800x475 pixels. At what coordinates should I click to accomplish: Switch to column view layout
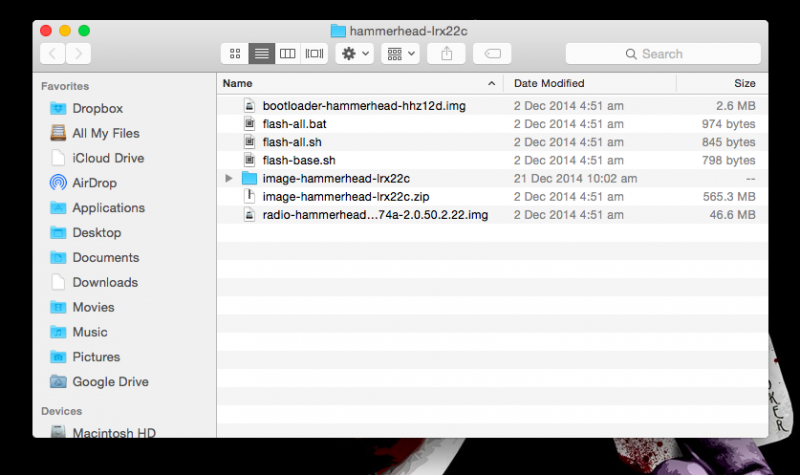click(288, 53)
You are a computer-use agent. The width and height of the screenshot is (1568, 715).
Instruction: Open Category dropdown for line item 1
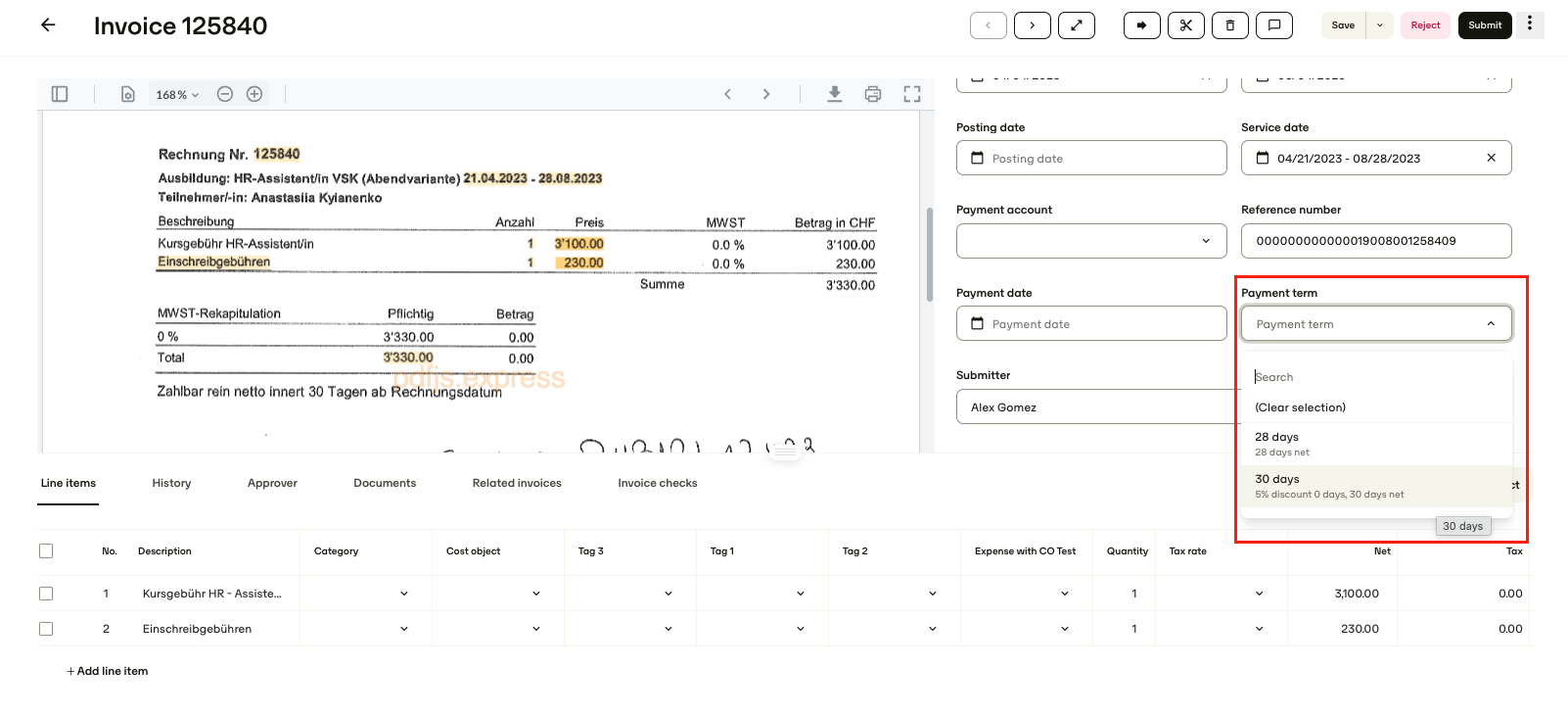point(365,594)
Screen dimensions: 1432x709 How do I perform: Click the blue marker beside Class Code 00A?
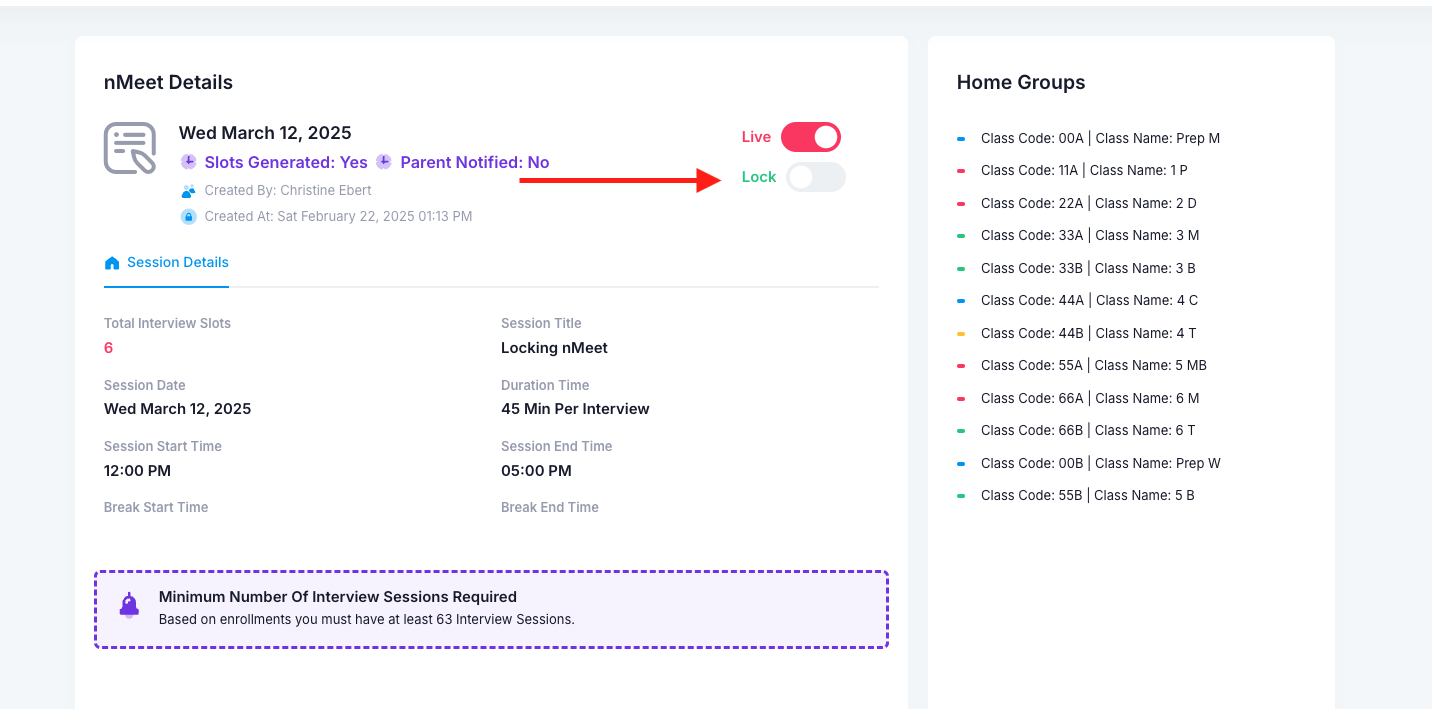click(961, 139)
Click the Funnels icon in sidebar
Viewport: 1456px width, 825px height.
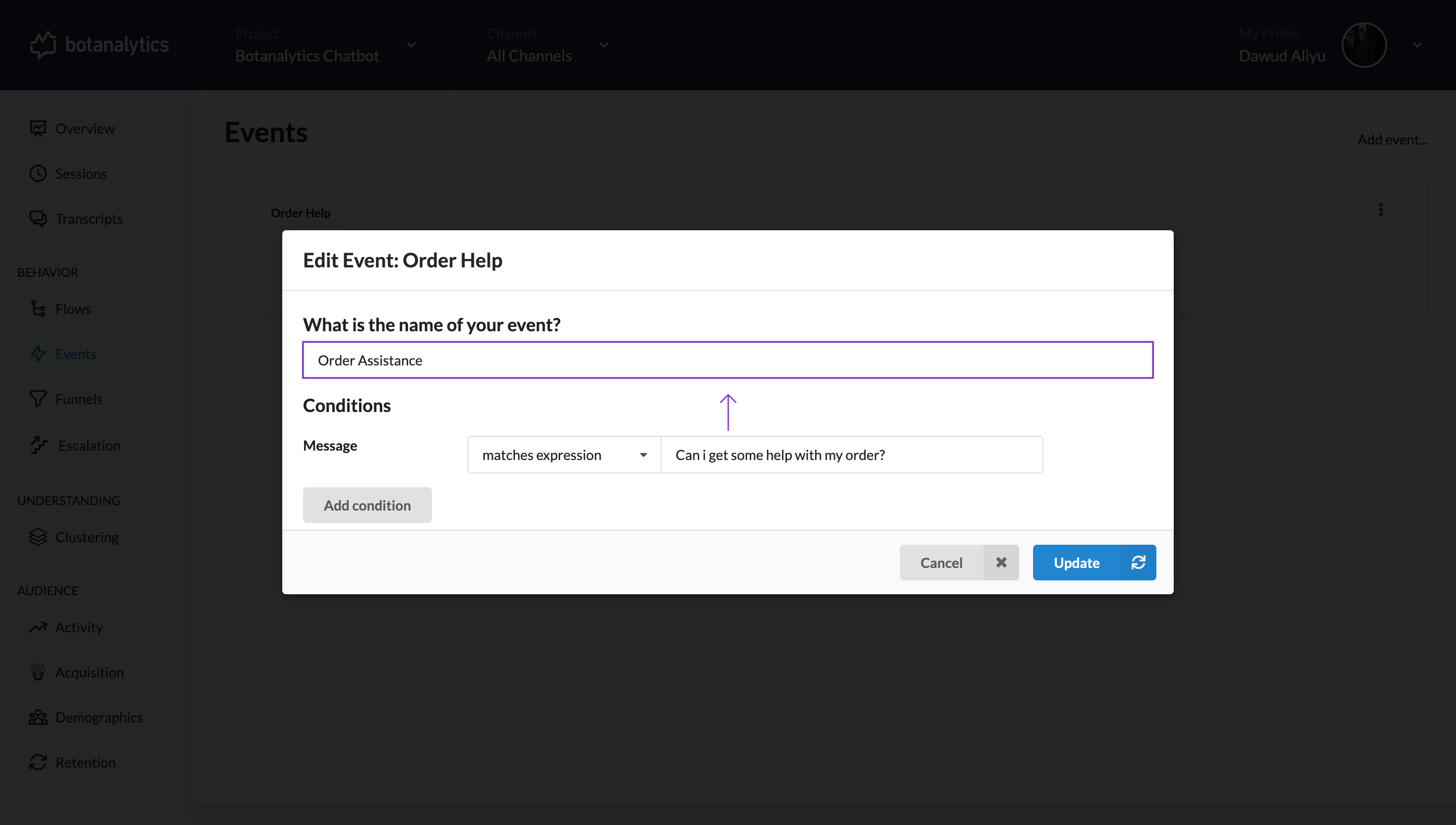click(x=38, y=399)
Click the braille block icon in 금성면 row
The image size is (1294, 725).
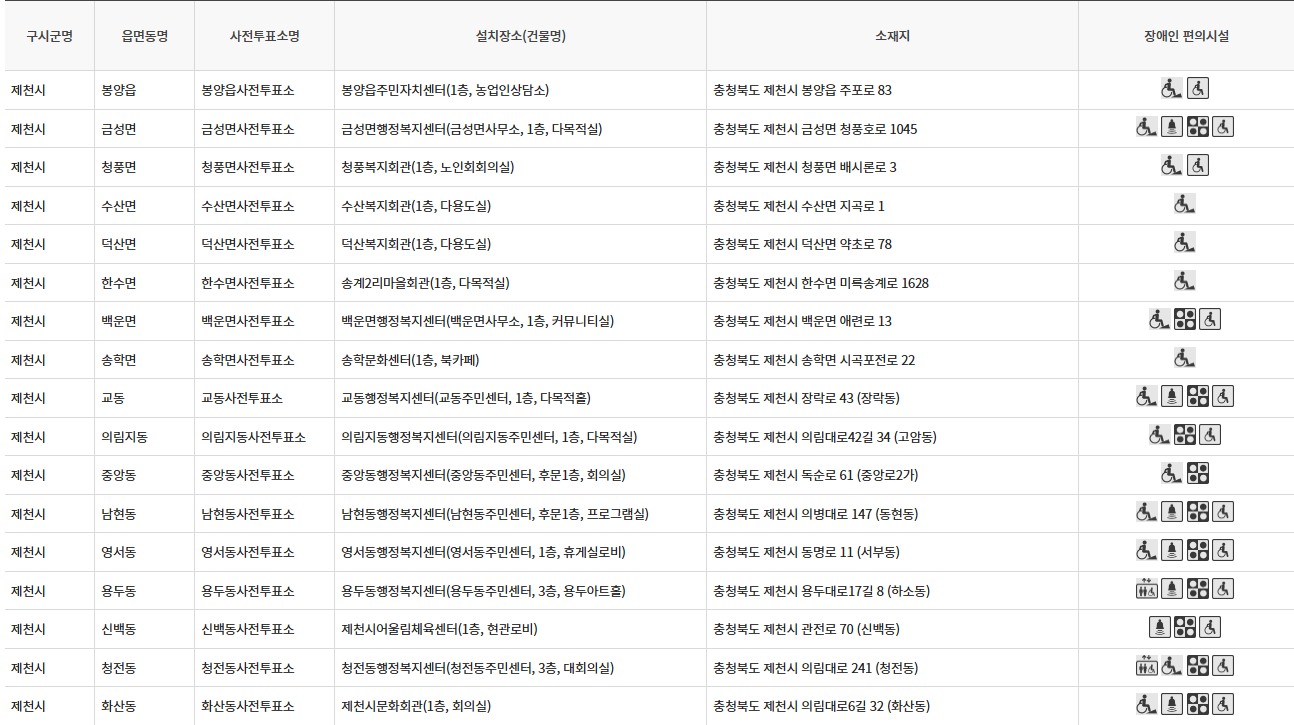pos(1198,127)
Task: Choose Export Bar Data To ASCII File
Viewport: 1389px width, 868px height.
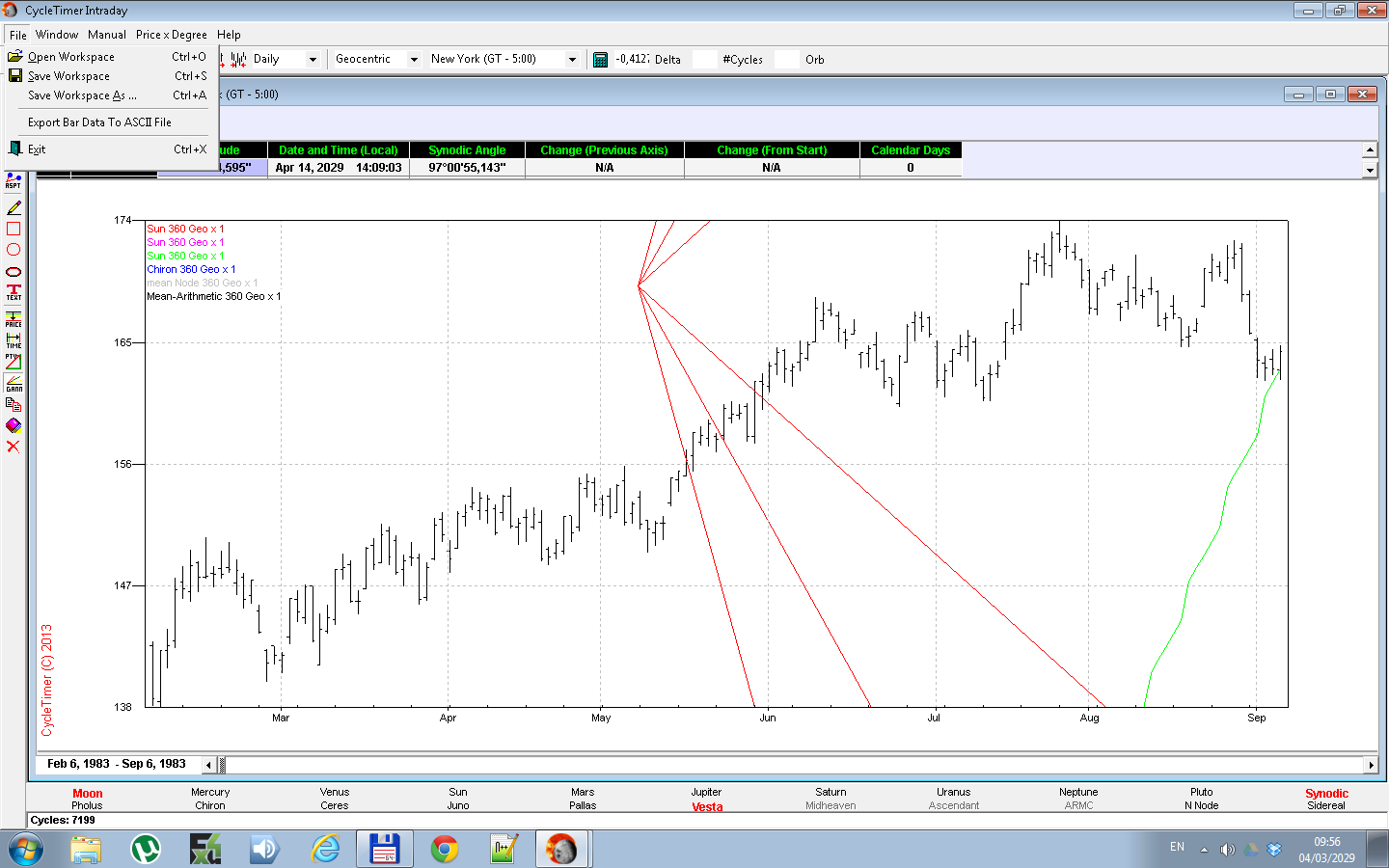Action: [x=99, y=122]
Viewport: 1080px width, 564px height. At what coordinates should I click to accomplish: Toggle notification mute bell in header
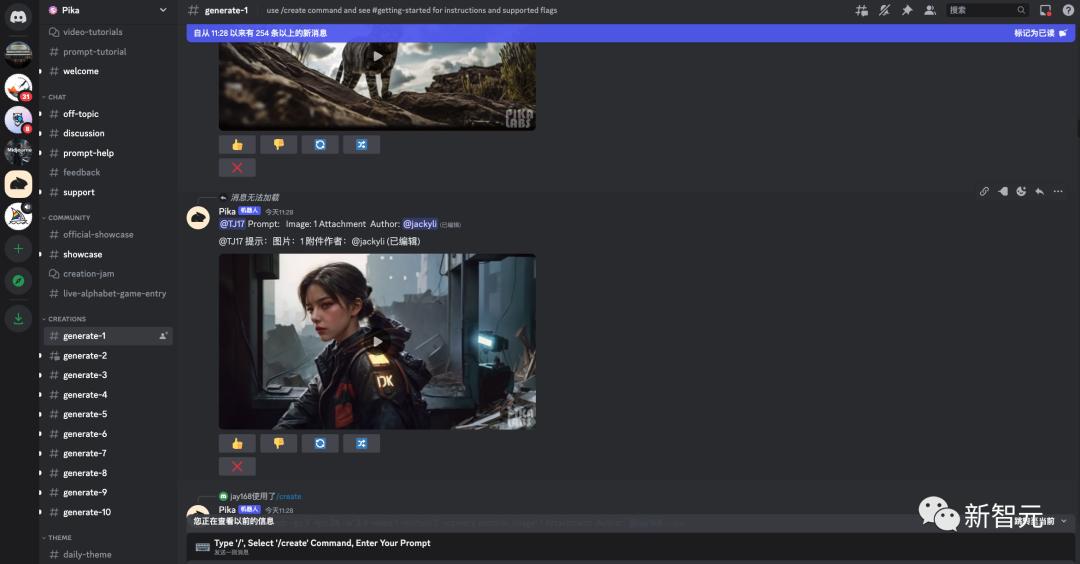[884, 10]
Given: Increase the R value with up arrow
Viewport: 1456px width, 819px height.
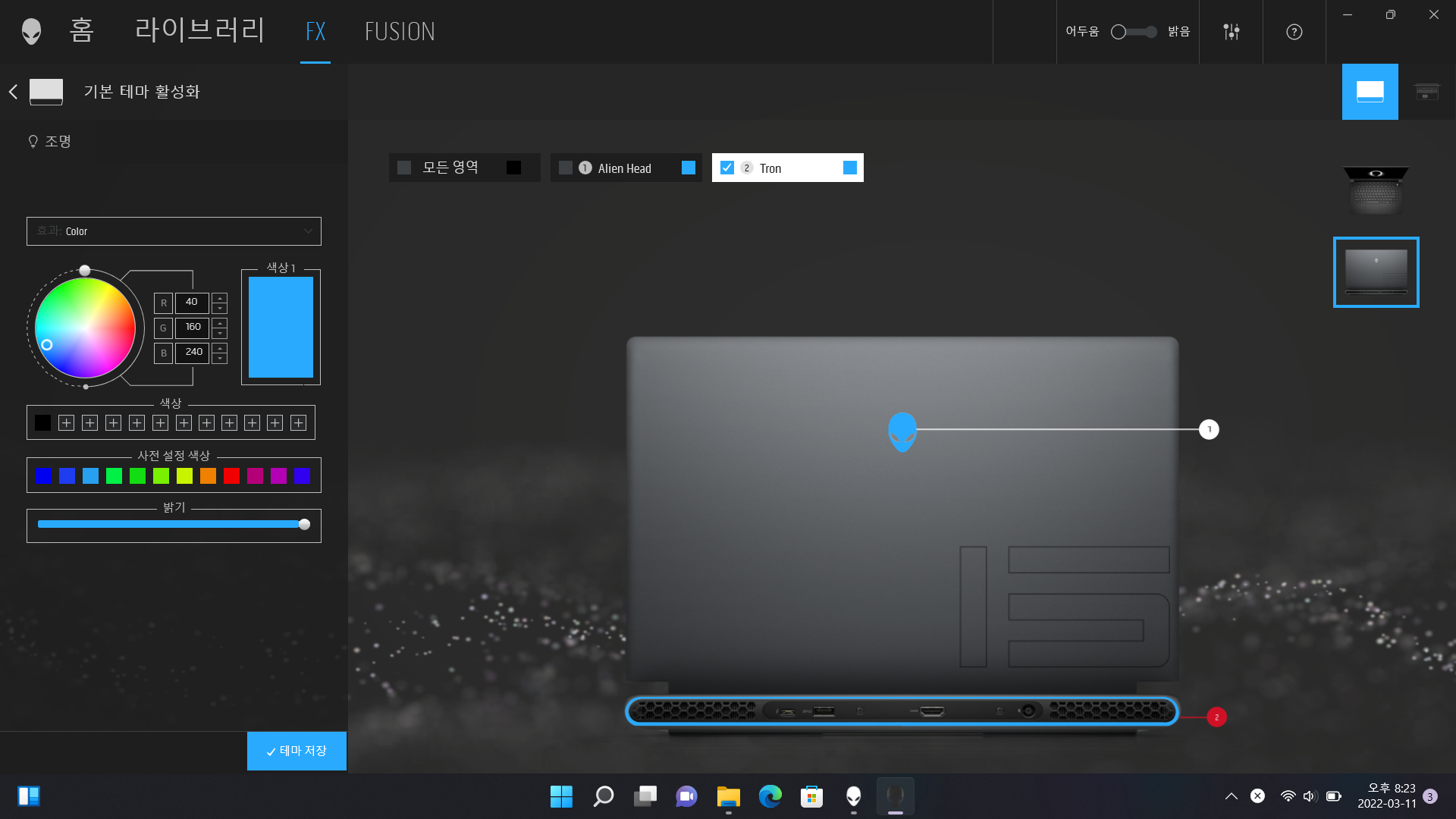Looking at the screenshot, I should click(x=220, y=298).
- - -
> [REQUIRED TASK]: Copy every line of the records above word for word, but leave out the pictures.

> [WRITTEN SOLUTION]:
800x475 pixels. At what coordinates should I click to accomplish: Switch to column view layout
click(288, 53)
You are a computer-use agent. The width and height of the screenshot is (1568, 715).
Instruction: Open Category dropdown for line item 1
point(365,594)
Screen dimensions: 1432x709 How do I perform: Click the blue marker beside Class Code 00A?
click(961, 139)
Click the Funnels icon in sidebar
Viewport: 1456px width, 825px height.
click(x=38, y=399)
Click the braille block icon in 금성면 row
The image size is (1294, 725).
pos(1198,127)
Task: Choose Export Bar Data To ASCII File
Viewport: 1389px width, 868px height.
Action: [x=99, y=122]
Viewport: 1080px width, 564px height. At what coordinates should I click to accomplish: Toggle notification mute bell in header
[884, 10]
Given: Increase the R value with up arrow
Viewport: 1456px width, 819px height.
Looking at the screenshot, I should click(x=220, y=298).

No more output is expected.